Can you tell me your journey through NLP?

What ideas, problems, approaches were you working on?

Were you fascinated with, did you explore

before this magic of deep learning reemerged and after?

So when I started my work in NLP, it was in 97.

This was very interesting time.

It was exactly the time that I came to ACL.

And at the time I could barely understand English,

but it was exactly like the transition point

because half of the papers were really rule based approaches

where people took more kind of heavy linguistic approaches

for small domains and try to build up from there.

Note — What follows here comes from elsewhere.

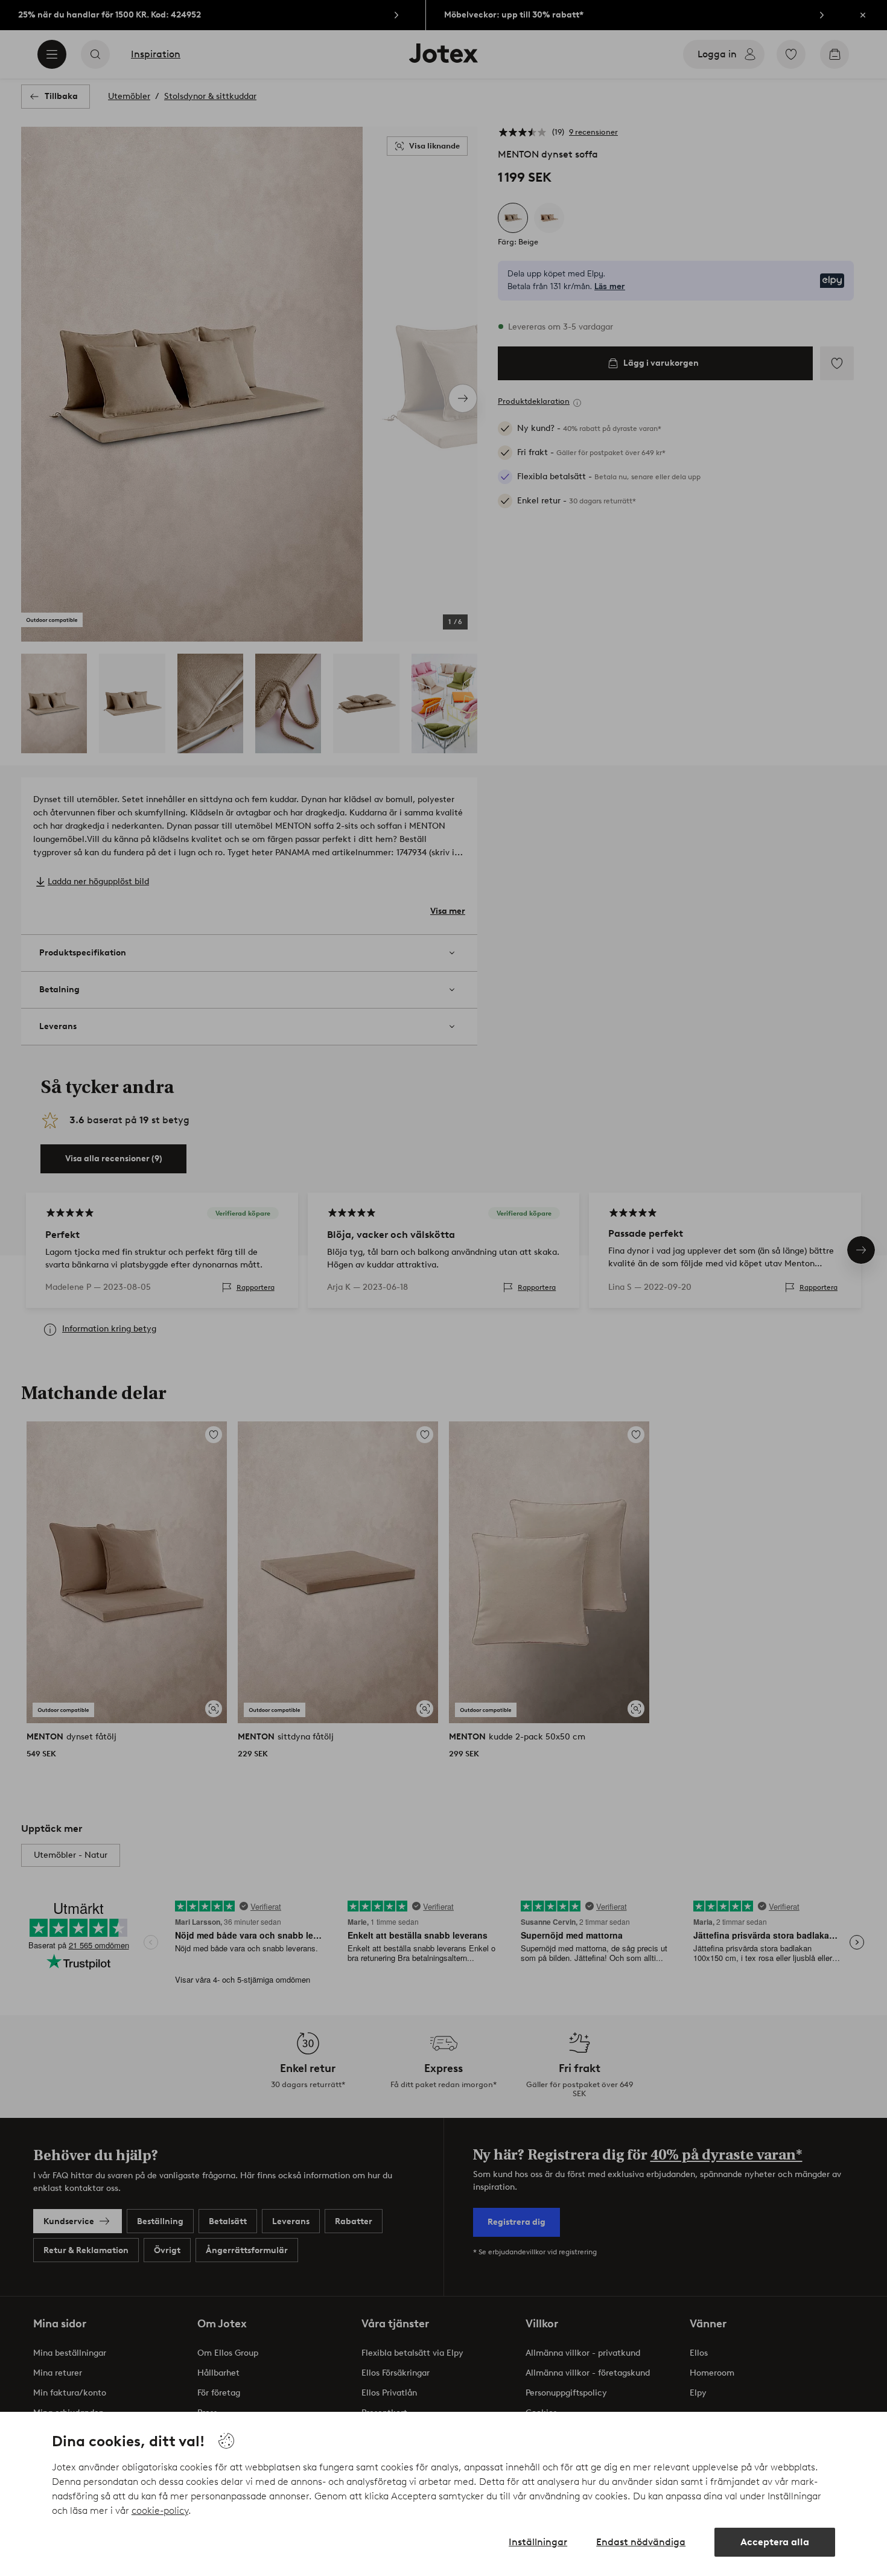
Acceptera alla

And then there were the first generation of papers

which were corpus based papers.

And they were very simple in our terms

when you collect some statistics

and do prediction based on them.

And I found it really fascinating that one community

can think so very differently about the problem.

And I remember my first paper that I wrote,

it didn’t have a single formula.

It didn’t have evaluation.

It just had examples of outputs.

And this was a standard of the field at the time.

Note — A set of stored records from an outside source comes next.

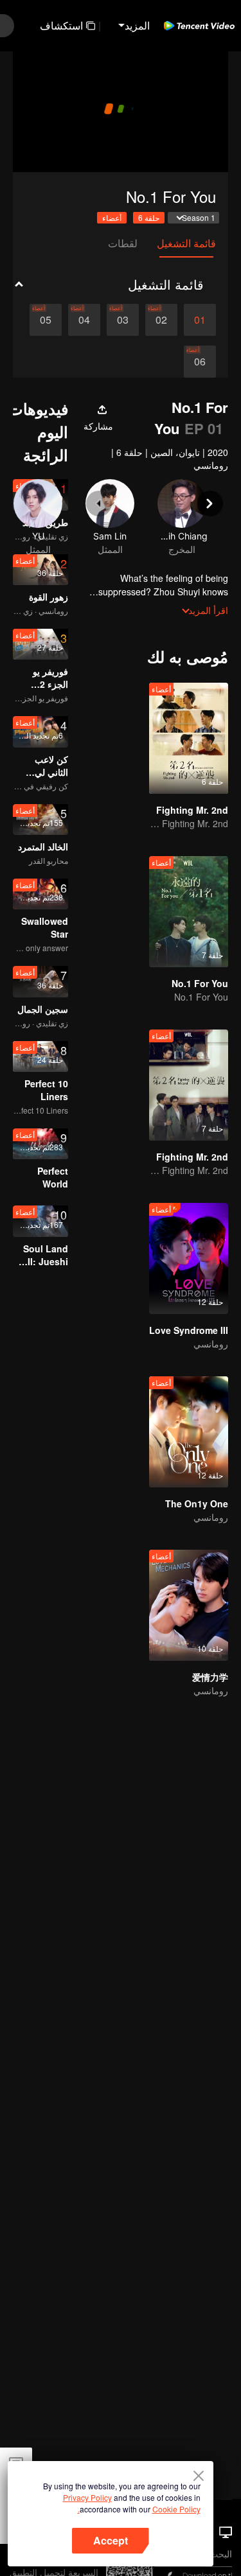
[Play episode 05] (46, 320)
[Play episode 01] (200, 320)
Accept (110, 2540)
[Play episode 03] (123, 320)
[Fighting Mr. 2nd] (188, 738)
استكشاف (61, 25)
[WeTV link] (199, 25)
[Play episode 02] (161, 320)
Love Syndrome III (188, 1330)
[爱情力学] (188, 1605)
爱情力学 (210, 1676)
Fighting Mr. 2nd (192, 809)
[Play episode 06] (200, 362)
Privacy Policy (87, 2497)
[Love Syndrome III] (188, 1258)
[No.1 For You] (188, 911)
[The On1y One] (188, 1431)
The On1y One (196, 1503)
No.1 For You (200, 983)
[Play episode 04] (84, 320)
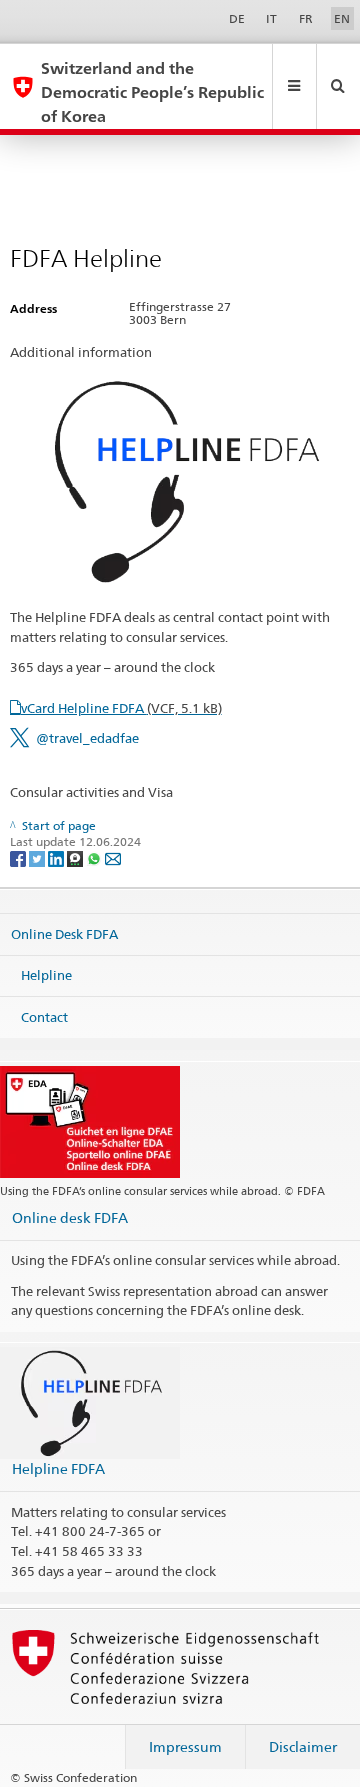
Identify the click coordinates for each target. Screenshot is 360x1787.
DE (237, 18)
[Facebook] (19, 857)
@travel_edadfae (87, 738)
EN (342, 18)
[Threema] (76, 857)
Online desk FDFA (70, 1217)
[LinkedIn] (57, 857)
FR (306, 18)
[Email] (113, 857)
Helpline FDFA (58, 1468)
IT (271, 18)
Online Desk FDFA (64, 933)
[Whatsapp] (95, 857)
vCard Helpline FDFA (121, 708)
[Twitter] (38, 857)
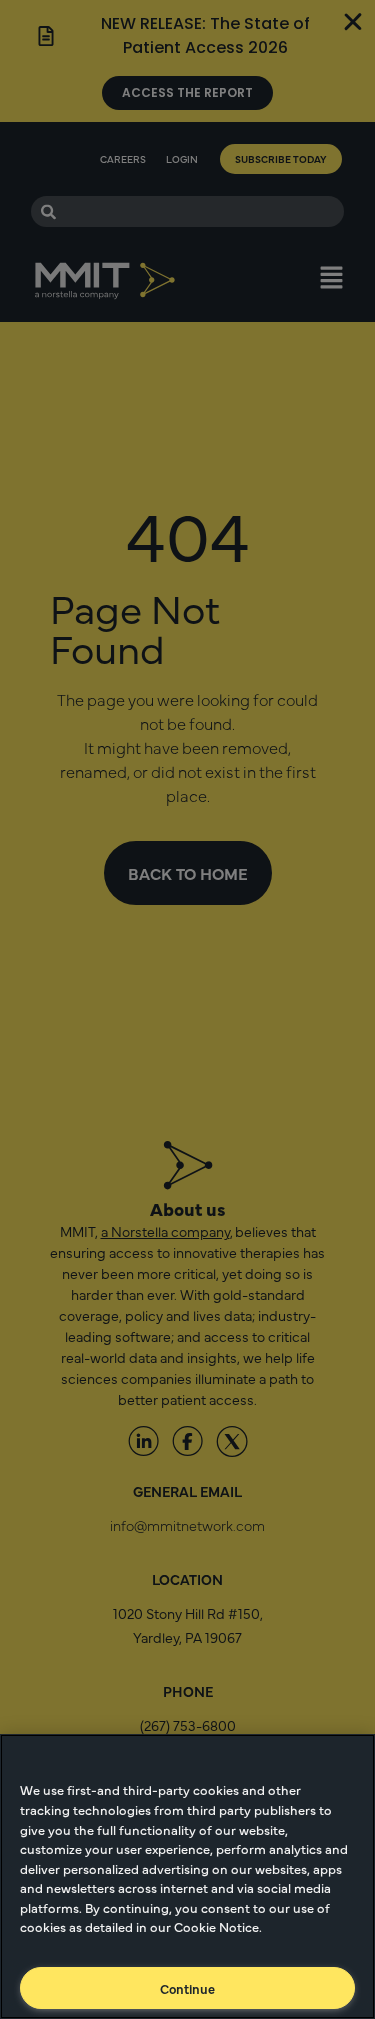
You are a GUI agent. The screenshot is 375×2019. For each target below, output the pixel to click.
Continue (187, 1988)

In some ways, I mean, people maybe just started emphasizing

the empirical evaluation, but for many applications

like summarization, you just show some examples of outputs.

And then increasingly you can see that how

the statistical approaches dominated the field

and we’ve seen increased performance

across many basic tasks.

The sad part of the story maybe that if you look again

through this journey, we see that the role of linguistics

in some ways greatly diminishes.

And I think that you really need to look

through the whole proceeding to find one or two papers

which make some interesting linguistic references.

It’s really big.

Today, yeah.

Today, today.

This was definitely one of the.

Things like syntactic trees, just even basically

against our conversation about human understanding

of language, which I guess what linguistics would be

structured, hierarchical representing language

in a way that’s human explainable, understandable

is missing today.

I don’t know if it is, what is explainable

and understandable.

In the end, we perform functions and it’s okay

to have machine which performs a function.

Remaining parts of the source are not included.